┌────────

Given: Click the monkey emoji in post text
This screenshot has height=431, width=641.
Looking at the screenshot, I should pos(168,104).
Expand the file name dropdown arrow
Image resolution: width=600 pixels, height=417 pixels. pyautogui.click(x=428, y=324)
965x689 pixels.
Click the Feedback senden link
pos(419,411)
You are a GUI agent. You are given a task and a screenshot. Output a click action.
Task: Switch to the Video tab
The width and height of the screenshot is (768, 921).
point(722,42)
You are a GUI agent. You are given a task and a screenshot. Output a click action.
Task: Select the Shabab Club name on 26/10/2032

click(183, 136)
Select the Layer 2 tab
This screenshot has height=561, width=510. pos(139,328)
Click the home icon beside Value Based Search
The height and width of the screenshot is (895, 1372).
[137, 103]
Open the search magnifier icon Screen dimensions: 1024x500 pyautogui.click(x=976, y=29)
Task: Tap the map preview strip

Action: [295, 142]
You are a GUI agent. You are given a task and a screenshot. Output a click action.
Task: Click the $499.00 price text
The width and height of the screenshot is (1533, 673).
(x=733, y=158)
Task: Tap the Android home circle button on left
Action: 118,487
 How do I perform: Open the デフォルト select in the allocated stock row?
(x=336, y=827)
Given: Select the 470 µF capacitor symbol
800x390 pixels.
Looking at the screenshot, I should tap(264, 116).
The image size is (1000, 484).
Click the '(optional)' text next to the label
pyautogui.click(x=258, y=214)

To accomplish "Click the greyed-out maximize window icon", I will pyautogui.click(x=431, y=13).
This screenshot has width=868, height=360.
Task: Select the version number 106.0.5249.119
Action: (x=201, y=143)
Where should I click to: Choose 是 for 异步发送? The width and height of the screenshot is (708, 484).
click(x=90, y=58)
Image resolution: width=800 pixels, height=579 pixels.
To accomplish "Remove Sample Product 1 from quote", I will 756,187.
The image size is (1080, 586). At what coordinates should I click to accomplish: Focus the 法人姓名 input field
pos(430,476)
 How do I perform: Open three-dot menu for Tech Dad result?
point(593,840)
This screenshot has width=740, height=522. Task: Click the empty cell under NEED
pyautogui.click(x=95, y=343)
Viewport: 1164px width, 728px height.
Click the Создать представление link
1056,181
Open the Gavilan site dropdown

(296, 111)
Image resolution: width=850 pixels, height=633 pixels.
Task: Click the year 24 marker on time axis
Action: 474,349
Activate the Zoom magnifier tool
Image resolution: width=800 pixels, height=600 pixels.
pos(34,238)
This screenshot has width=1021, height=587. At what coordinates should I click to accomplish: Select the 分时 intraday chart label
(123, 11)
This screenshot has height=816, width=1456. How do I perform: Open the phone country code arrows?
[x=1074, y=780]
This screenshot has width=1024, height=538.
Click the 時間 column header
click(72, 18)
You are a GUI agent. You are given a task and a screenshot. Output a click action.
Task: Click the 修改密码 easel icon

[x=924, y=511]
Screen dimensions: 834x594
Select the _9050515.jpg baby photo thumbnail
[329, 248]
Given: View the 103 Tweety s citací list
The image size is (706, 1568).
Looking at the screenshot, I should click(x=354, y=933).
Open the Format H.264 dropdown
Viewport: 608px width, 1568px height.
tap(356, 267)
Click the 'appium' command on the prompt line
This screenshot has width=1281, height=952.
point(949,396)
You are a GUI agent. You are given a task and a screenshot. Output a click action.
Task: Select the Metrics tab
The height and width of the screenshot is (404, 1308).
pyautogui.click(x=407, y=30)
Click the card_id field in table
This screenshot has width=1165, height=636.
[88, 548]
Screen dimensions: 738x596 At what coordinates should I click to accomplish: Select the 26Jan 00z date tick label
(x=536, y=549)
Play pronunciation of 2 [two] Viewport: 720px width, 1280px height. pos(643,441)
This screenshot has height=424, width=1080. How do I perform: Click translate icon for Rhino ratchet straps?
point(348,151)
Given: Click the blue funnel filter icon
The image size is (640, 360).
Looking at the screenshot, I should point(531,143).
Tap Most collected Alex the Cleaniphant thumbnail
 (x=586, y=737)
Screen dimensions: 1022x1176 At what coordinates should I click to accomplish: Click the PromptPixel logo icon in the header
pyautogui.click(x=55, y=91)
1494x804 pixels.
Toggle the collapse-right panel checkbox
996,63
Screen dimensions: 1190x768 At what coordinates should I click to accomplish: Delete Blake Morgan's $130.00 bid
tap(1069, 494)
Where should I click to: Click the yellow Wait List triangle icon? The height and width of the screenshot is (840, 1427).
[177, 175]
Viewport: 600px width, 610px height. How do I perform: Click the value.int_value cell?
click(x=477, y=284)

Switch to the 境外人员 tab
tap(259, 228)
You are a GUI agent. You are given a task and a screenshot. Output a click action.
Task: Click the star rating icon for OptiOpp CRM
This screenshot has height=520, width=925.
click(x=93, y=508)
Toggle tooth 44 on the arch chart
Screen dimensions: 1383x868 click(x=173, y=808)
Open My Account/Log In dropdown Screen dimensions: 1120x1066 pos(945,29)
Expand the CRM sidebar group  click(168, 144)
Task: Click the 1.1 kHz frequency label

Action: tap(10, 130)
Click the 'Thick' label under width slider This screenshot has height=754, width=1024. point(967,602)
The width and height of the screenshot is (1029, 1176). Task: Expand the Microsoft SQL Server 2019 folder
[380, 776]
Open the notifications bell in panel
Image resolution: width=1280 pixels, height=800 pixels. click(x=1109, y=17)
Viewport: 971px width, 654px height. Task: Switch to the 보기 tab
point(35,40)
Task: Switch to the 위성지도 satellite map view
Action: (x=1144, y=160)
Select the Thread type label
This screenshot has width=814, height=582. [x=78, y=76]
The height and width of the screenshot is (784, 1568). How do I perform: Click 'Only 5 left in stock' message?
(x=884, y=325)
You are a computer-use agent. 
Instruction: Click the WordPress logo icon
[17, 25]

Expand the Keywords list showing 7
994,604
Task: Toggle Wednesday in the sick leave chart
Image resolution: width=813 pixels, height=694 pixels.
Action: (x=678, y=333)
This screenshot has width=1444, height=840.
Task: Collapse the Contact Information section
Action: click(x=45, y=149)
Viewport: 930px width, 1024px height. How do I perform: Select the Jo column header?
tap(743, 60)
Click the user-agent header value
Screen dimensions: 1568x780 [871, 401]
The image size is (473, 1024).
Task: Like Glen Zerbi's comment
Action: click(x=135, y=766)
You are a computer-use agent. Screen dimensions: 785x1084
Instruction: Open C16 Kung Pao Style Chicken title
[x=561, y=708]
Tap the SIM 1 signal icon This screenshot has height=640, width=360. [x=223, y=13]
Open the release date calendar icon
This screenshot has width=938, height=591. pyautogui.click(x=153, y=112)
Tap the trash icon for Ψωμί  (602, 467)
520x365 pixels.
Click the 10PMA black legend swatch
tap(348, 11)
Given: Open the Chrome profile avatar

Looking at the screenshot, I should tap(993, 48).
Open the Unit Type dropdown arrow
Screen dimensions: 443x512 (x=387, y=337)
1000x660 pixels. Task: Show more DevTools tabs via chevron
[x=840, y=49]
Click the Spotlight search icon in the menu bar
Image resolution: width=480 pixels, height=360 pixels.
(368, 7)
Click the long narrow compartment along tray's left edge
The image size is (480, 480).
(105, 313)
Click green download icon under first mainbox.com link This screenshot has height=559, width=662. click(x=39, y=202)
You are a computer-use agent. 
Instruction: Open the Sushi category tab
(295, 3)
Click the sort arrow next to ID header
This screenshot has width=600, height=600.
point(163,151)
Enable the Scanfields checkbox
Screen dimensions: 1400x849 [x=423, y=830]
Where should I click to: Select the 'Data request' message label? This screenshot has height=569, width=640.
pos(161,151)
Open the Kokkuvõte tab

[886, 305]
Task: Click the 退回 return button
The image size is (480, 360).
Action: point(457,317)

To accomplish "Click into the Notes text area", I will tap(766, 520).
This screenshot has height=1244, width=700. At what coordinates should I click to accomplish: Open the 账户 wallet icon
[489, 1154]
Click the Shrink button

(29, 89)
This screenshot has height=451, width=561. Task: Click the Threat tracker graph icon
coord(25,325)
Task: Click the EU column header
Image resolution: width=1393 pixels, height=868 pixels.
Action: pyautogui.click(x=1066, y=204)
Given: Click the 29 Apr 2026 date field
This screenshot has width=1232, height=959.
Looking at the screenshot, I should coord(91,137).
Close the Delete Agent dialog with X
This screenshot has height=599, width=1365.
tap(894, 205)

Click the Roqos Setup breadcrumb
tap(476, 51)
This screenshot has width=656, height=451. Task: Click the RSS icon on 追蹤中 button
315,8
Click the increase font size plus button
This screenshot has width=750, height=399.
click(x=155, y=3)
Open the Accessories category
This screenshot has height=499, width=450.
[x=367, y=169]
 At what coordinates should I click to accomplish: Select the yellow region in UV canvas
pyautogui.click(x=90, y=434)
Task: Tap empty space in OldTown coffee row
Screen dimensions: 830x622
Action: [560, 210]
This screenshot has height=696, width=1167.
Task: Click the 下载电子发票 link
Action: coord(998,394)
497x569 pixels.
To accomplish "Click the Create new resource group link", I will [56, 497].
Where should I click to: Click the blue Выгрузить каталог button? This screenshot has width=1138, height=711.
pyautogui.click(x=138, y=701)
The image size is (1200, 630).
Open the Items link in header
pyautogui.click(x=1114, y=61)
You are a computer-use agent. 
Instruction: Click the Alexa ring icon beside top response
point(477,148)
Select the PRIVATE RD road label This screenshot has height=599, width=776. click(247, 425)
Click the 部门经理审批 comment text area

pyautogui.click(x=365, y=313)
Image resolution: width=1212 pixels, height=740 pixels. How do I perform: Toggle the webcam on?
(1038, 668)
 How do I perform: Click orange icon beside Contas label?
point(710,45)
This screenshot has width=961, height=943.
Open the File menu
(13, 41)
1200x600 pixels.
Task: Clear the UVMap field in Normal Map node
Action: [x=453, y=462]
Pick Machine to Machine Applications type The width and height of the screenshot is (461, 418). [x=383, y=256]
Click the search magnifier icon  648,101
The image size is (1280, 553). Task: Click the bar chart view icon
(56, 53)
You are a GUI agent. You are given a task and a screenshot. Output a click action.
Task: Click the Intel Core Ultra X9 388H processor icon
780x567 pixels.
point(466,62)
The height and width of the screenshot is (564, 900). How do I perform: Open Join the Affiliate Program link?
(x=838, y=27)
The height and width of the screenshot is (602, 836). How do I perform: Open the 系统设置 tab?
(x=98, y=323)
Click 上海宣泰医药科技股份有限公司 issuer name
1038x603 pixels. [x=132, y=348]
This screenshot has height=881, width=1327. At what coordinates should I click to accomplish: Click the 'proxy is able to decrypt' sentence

└────────

#### Requirement:
Word for word, restate the listing above from its first line to the line with "Viewport: 1164px width, 728px height.", keeping both.

#### Written solution:
Given: Click the monkey emoji in post text
This screenshot has height=431, width=641.
Looking at the screenshot, I should pos(168,104).
Expand the file name dropdown arrow
Image resolution: width=600 pixels, height=417 pixels. pyautogui.click(x=428, y=324)
965x689 pixels.
Click the Feedback senden link
pos(419,411)
You are a GUI agent. You are given a task and a screenshot. Output a click action.
Task: Switch to the Video tab
The width and height of the screenshot is (768, 921).
point(722,42)
You are a GUI agent. You are given a task and a screenshot. Output a click action.
Task: Select the Shabab Club name on 26/10/2032

click(183, 136)
Select the Layer 2 tab
This screenshot has height=561, width=510. pos(139,328)
Click the home icon beside Value Based Search
The height and width of the screenshot is (895, 1372).
[137, 103]
Open the search magnifier icon Screen dimensions: 1024x500 pyautogui.click(x=976, y=29)
Task: Tap the map preview strip

Action: [295, 142]
You are a GUI agent. You are given a task and a screenshot. Output a click action.
Task: Click the $499.00 price text
The width and height of the screenshot is (1533, 673).
(x=733, y=158)
Task: Tap the Android home circle button on left
Action: 118,487
 How do I perform: Open the デフォルト select in the allocated stock row?
(x=336, y=827)
Given: Select the 470 µF capacitor symbol
800x390 pixels.
Looking at the screenshot, I should tap(264, 116).
The image size is (1000, 484).
Click the '(optional)' text next to the label
pyautogui.click(x=258, y=214)

To accomplish "Click the greyed-out maximize window icon", I will pyautogui.click(x=431, y=13).
This screenshot has width=868, height=360.
Task: Select the version number 106.0.5249.119
Action: (x=201, y=143)
Where should I click to: Choose 是 for 异步发送? The width and height of the screenshot is (708, 484).
click(x=90, y=58)
Image resolution: width=800 pixels, height=579 pixels.
To accomplish "Remove Sample Product 1 from quote", I will 756,187.
The image size is (1080, 586). At what coordinates should I click to accomplish: Focus the 法人姓名 input field
pos(430,476)
 How do I perform: Open three-dot menu for Tech Dad result?
point(593,840)
This screenshot has width=740, height=522. Task: Click the empty cell under NEED
pyautogui.click(x=95, y=343)
Viewport: 1164px width, 728px height.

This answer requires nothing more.